-- begin PROVIDED INFORMATION --

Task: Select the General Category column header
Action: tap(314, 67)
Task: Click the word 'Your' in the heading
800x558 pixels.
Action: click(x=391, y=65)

-- end PROVIDED INFORMATION --

Rewrite all of the items above with "heading" swapped for "title" and every other character left the same.

• **WRITTEN SOLUTION**:
Task: Select the General Category column header
Action: tap(314, 67)
Task: Click the word 'Your' in the title
800x558 pixels.
Action: click(x=391, y=65)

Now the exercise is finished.